Bridging the Gap: From Business Strategy to Human-Centered AI

Bridging the Gap: From Business Strategy to Human-Centered AI

When the COVID-19 pandemic struck in 2020, management consultant Wesley Tanoto was in the middle of a multi-million dollar digital transformation project. He had been tasked with designing a roadmap to digitize and streamline the legacy organization’s core operational functions, which the pandemic made all the more important and complex. His strong Business Administration acumen helped him to excel on the project, but he noticed the industry shifting; legacy organizations were racing to modernize their operations as technology became more complex and the first public LLM models were introduced to the market. Wesley realized it was time for him to upskill too, and gain technical knowledge specific to the field of information systems management to compliment his business know-how.

That ‘aha’ moment prompted the decision to go back to school.

So when Wesley finished his project in 2022, he began looking for graduate programs that would supplement his business administration expertise with tech skills genuinely relevant to his manufacturing industry clients. Northeastern in Seattle’s MS in Information Systems Bridge program – which supports students from non-technical backgrounds to succeed in technical fields – stood out. Along with the university’s co-op program and the Seattle campus’s proximity to western Washington’s industrial manufacturing sector, it fit the bill perfectly, and Wesley enrolled in 2023.

“Information Systems management is often misunderstood as a generalist field,” Wesley said of his choice of program, which marries software engineering and design know-how with the critical thinking, communication, and collaboration skills to ensure a technical system responds to the real needs of its human users.

“To create that connection between human and system, you need domain knowledge of information systems, and that is exactly what I got from my course of studies at Northeastern.”

His chance to check his classroom learning against clients’ real-world needs came in the spring of 2025, when Wesley landed a co-op with Seattle’s Kocer Consulting and Engineering. In four months, he contributed to nine different projects, from developing AI-assisted shop floor maps to implementing predictive maintenance models to keep manufacturing equipment running safely. One of his favorite projects was working out how to ethically implement AI in the creation of a safety manual.

“It’s an automated industrial-grade saw machine for cutting wood – the manual has to be OSHA-approved, it has to be compliant with all the U.S. Department of Labor and state regulations, and it has to be able to be deployed quickly,” Wesley said. His technical expertise was useful here because it built on his existing knowledge in the domain of manufacturing systems; ”You need to be able to steadily check AI’s work to ensure that it meets your specifications and the professional standards. If you take that domain knowledge and bring in AI, then AI becomes a tool for people like me. I was able to implement AI to help them create a manual that is compliant with those standards – state and federal – and put it into training for people, all that in four months.”

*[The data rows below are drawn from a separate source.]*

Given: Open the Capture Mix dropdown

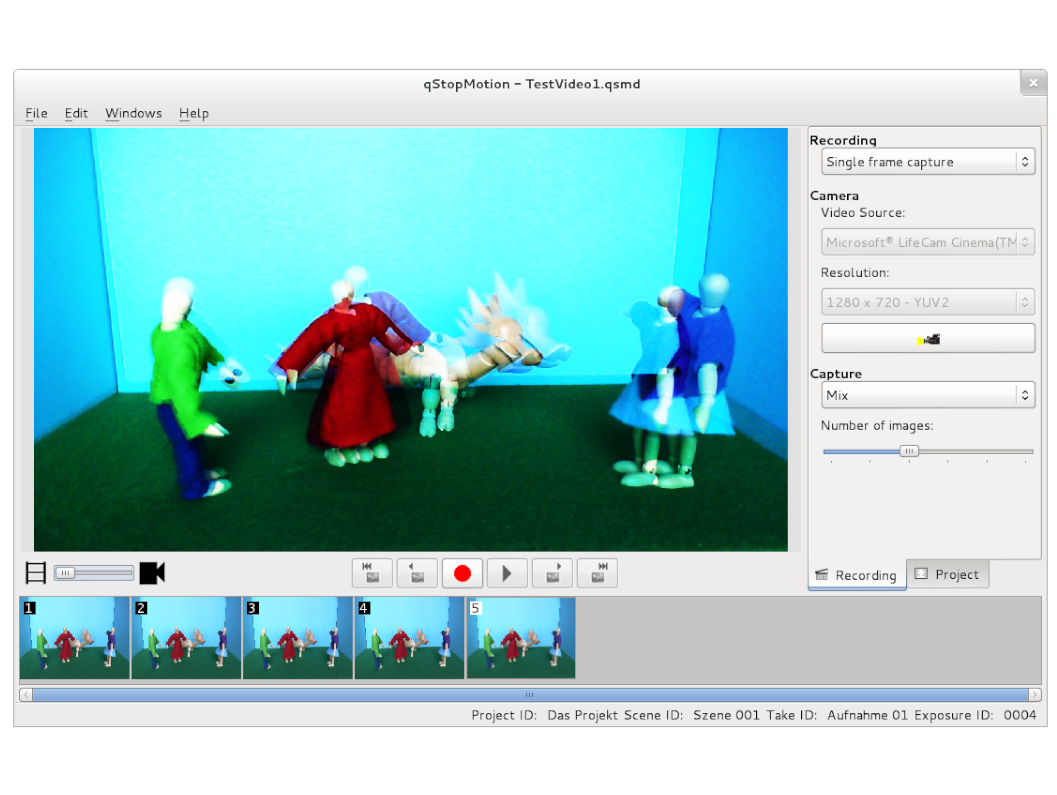Looking at the screenshot, I should pyautogui.click(x=927, y=394).
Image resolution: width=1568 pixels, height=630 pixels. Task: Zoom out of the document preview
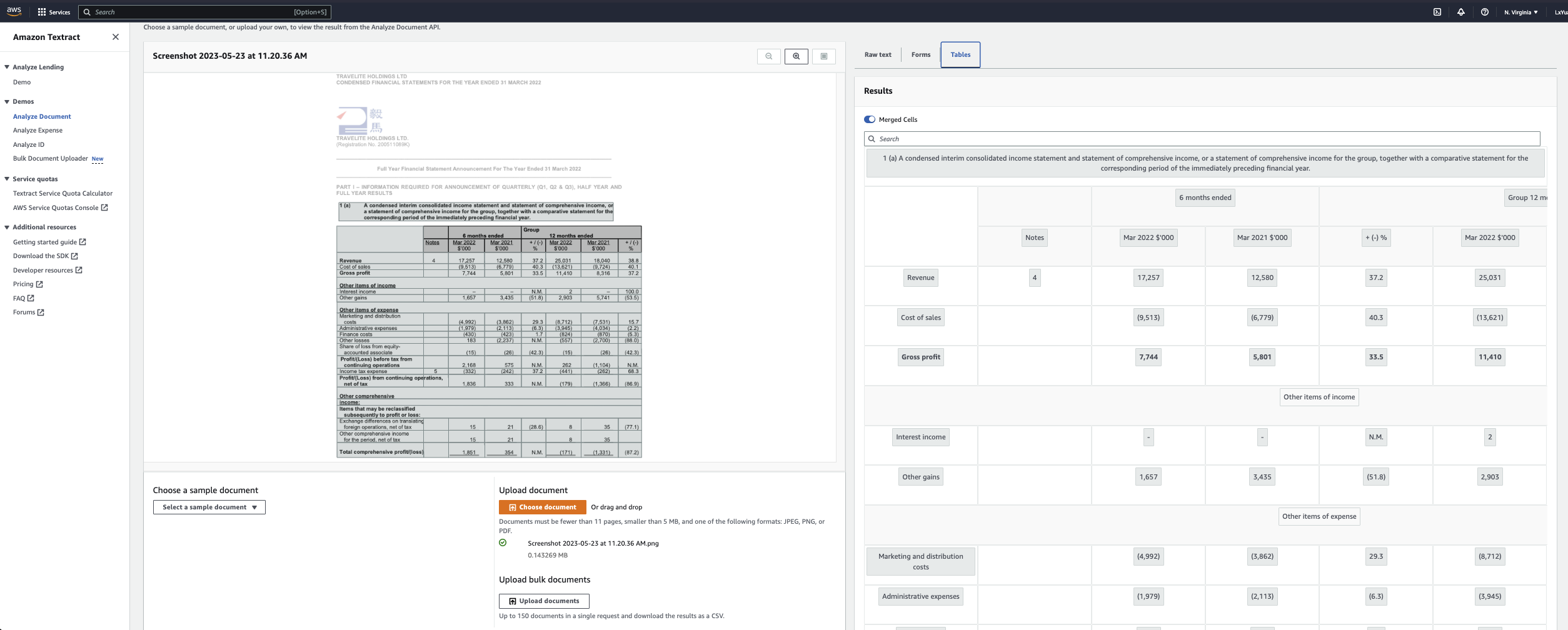[x=768, y=56]
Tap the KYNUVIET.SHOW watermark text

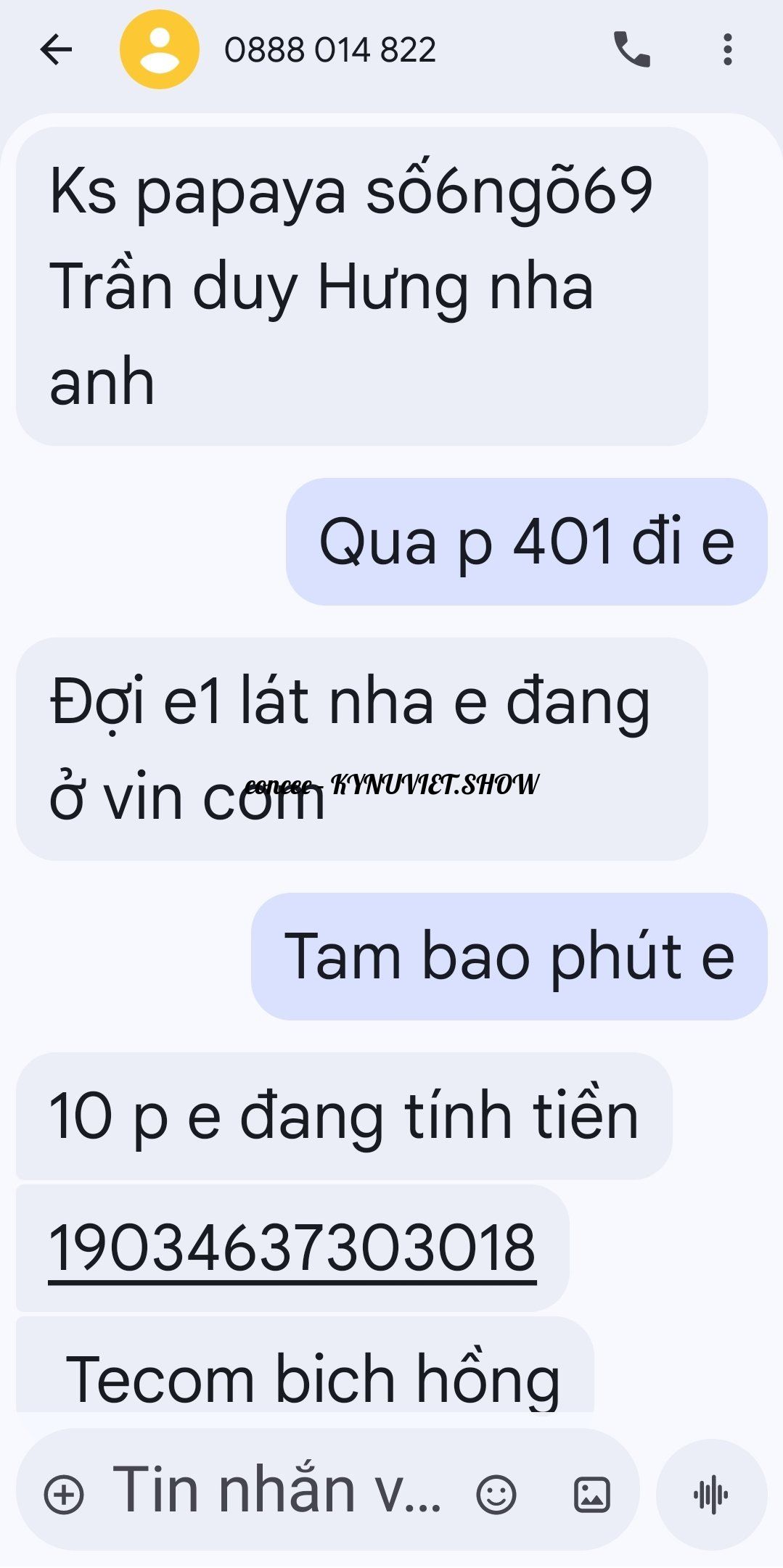435,784
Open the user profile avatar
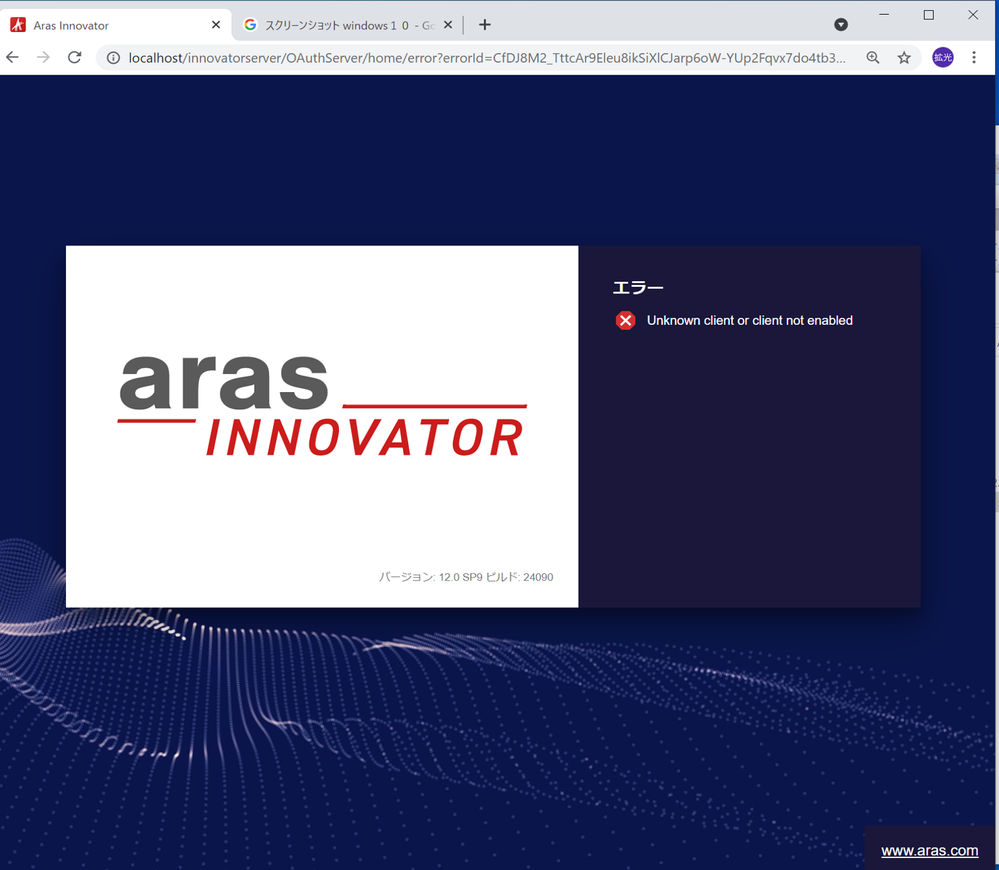This screenshot has height=870, width=999. tap(942, 58)
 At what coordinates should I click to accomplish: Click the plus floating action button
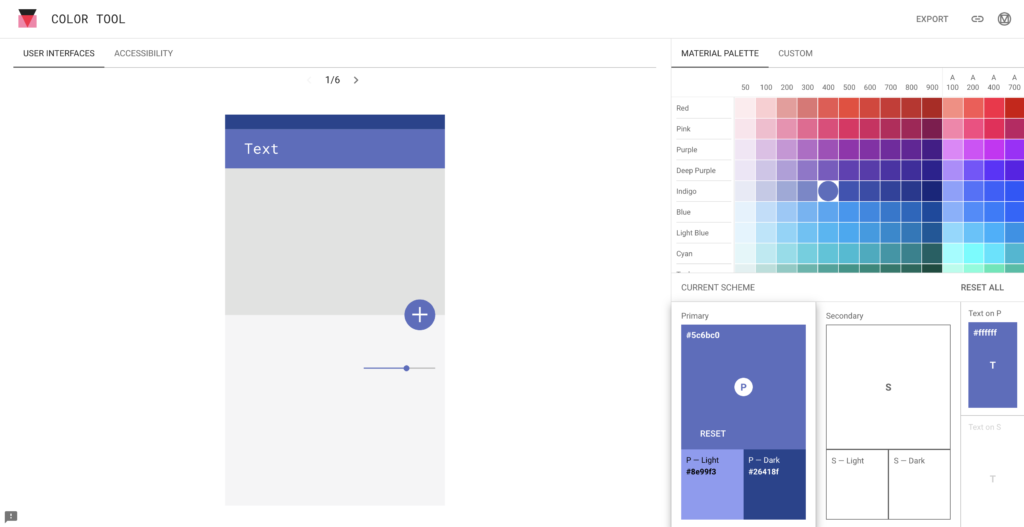pos(419,315)
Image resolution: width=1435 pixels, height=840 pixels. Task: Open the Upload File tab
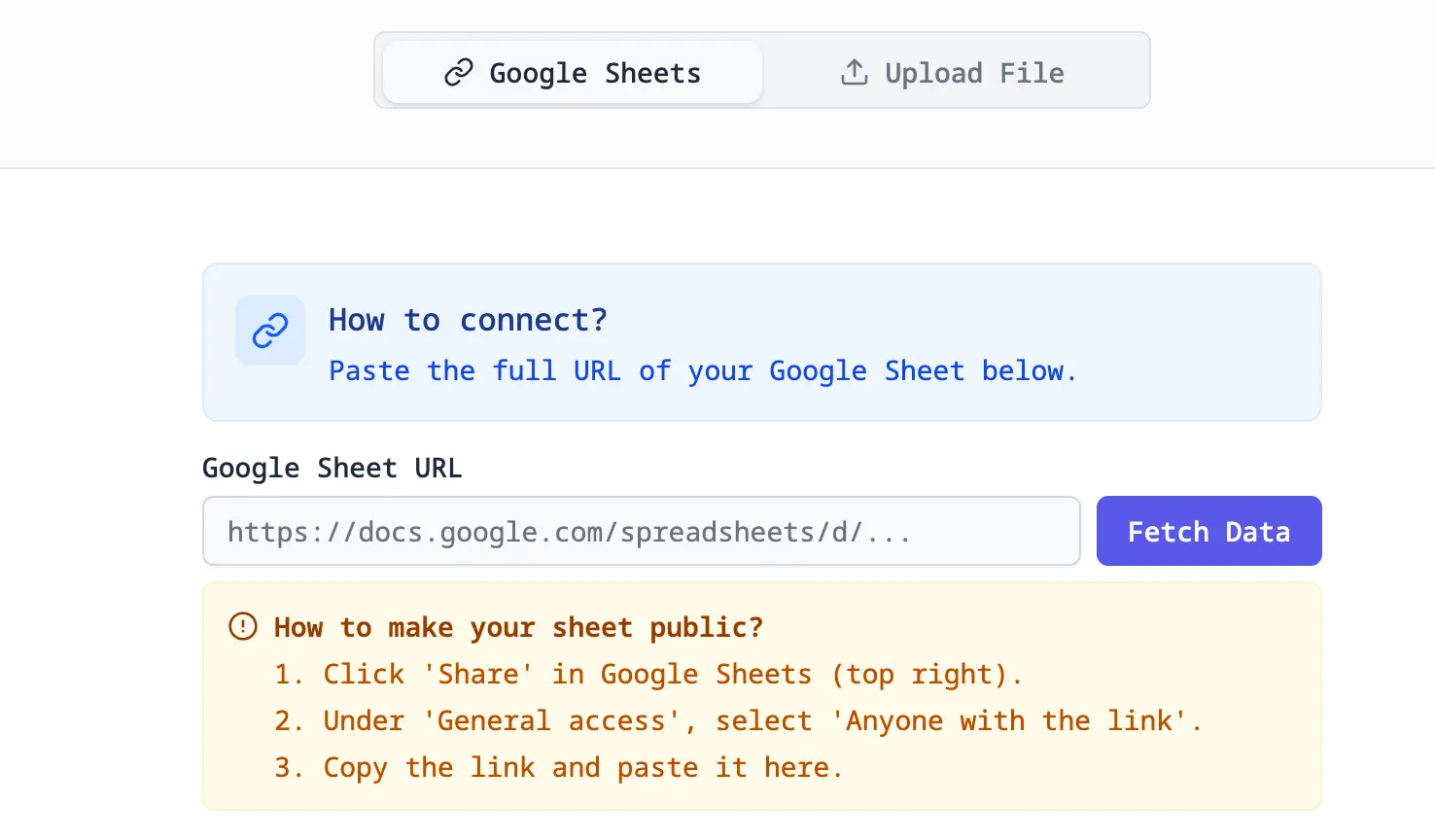953,73
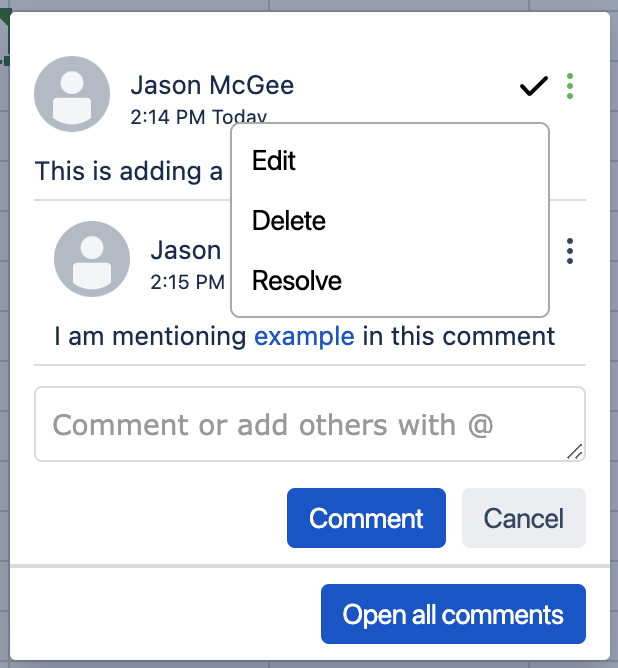Click the reply comment's avatar icon
Image resolution: width=618 pixels, height=668 pixels.
tap(92, 259)
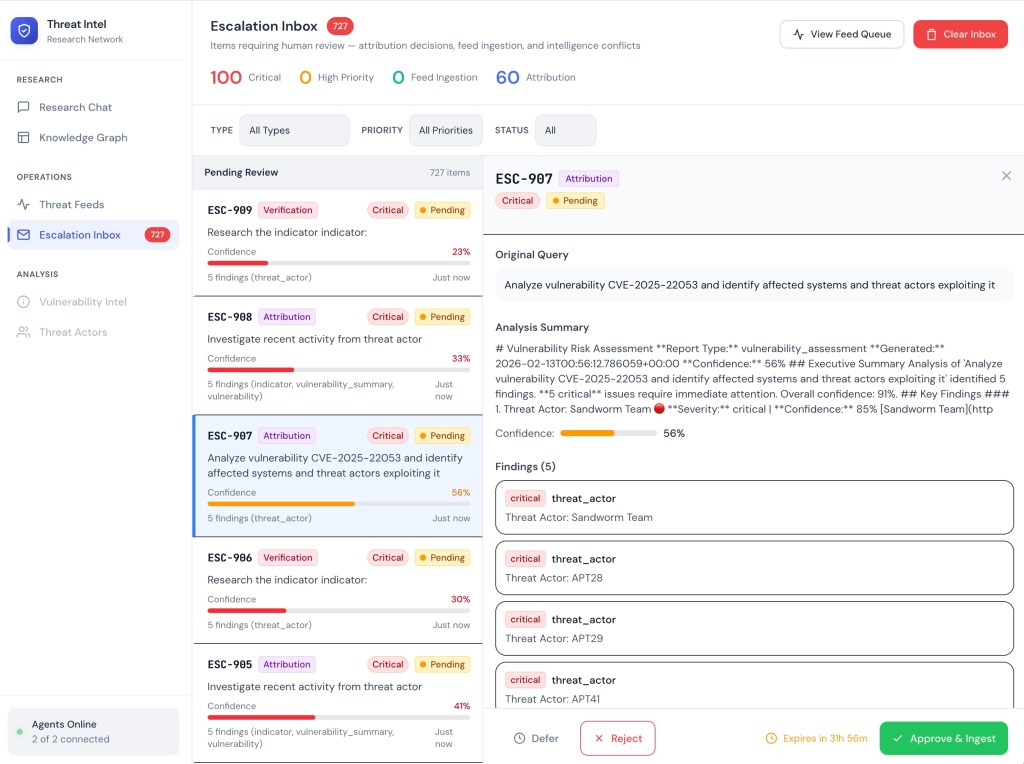This screenshot has width=1024, height=764.
Task: Select the ESC-909 Verification item
Action: point(337,242)
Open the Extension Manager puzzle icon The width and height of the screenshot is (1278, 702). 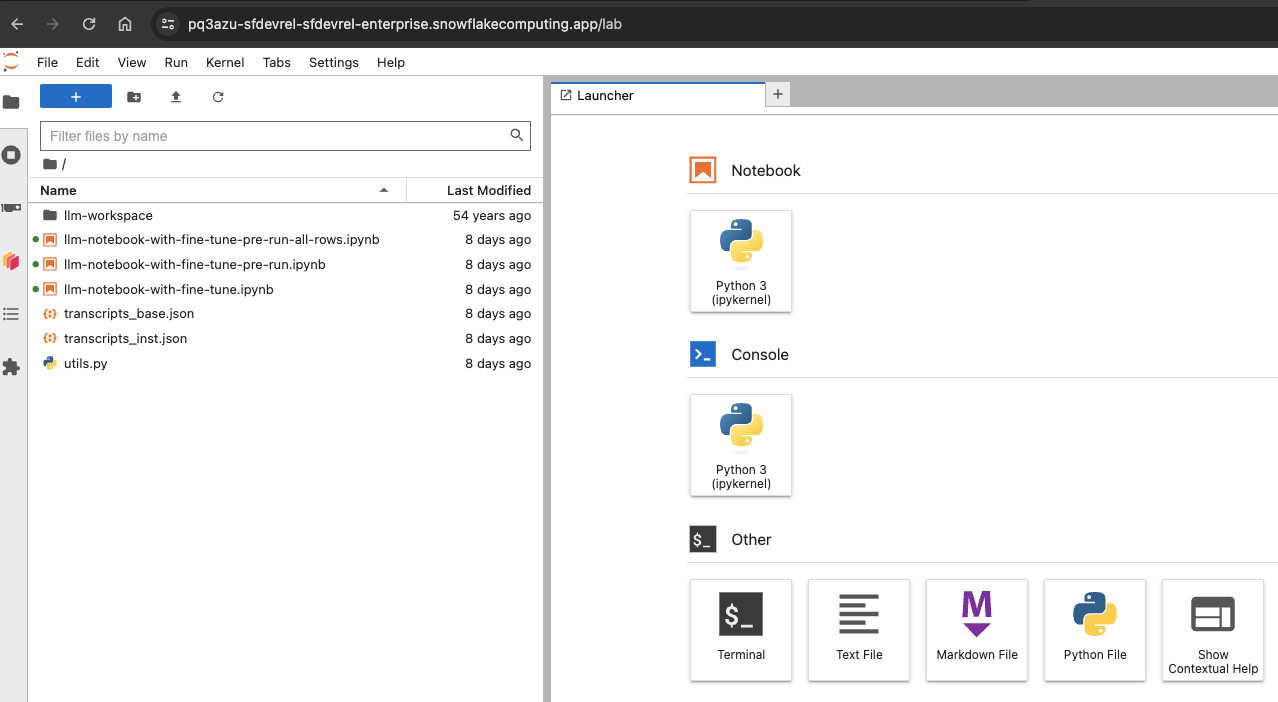pyautogui.click(x=11, y=367)
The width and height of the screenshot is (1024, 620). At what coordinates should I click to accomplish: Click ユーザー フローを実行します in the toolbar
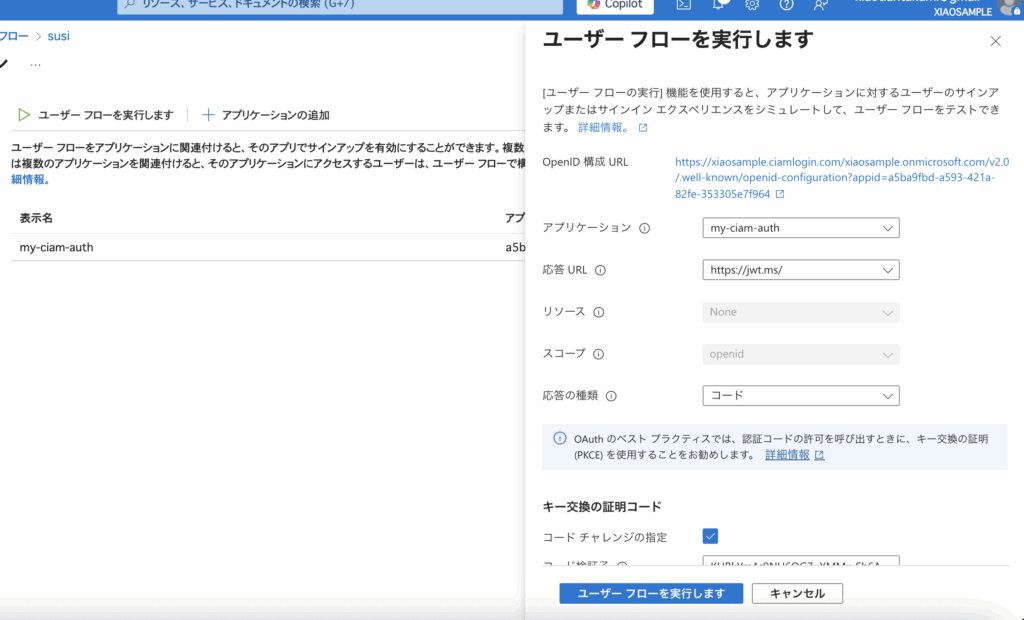96,115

Kocer Consulting and Engineering was thrilled with Wesley’s performance. For his part, Tanoto was delighted by the opportunity to test his learning in the real world in such a wide variety of ways.

“I was wearing multiple hats – literally, and safety goggles,” he laughed. “Anywhere else, I wouldn’t have that opportunity to take a full-time break from school, to get practical training that allows me to pursue all my interests at once.”

Wesley took his love for experiential learning into the classroom, too. For two semesters, he served as a TA for Experience Expo, a collaborative experiential learning course piloted at Northeastern in Seattle.

”We bring students from multiple disciplines – computer science, industrial engineering, data analytics, information systems, project management – together to create this mini consulting project, where we work with actual business organizations or nonprofits here in Seattle. It’s like an internship, in the umbrella of a class,” Wesley explained. “It was a very enriching experience because I was able to practice my skills as a project leader, but at the same time, help students communicate with clients and faculty. It’s a highlight of my time at Northeastern.”

His contribution in the last two semesters as a teaching assistant landed him a College of Engineering Outstanding Graduate Student Teaching, Service, and Leadership Award.

As Wesley prepares to graduate in May, he’s been mulling over a recent MIT report that  95% of organizations implementing Generative AI aren’t seeing a return on their investment. He can’t help but think of the many businesspeople who must be standing where he stood in 2020: aware they’re facing a technical gap, but unsure how to use new technologies to supplement their own expertise effectively.

”I want to be the bridge for systems and AI adoption in a responsible, ethical, and human-centric way, because those are the key things for success. It has to be intuitive, easy to understand, intentional, and ethical, so whoever uses the systems will see it as a tool.” Wesley said. “I don’t want to be pro-AI or against AI; I want to be an informed participant, able to leverage and coexist with AI. This is something that we cannot avoid – it exists already – so, I want to use it for the greater good of the people around me, and myself as a professional.”

And for those who prefer learning to fill the gap themselves to hiring professionals like Wesley, he encourages them to follow their gut.

”Nothing is wrong with investing with yourself in very uncertain times,” he said. “If you see a pathway with value in it, and you believe that is aligned with who you are as a person, don’t hesitate. Just do it.”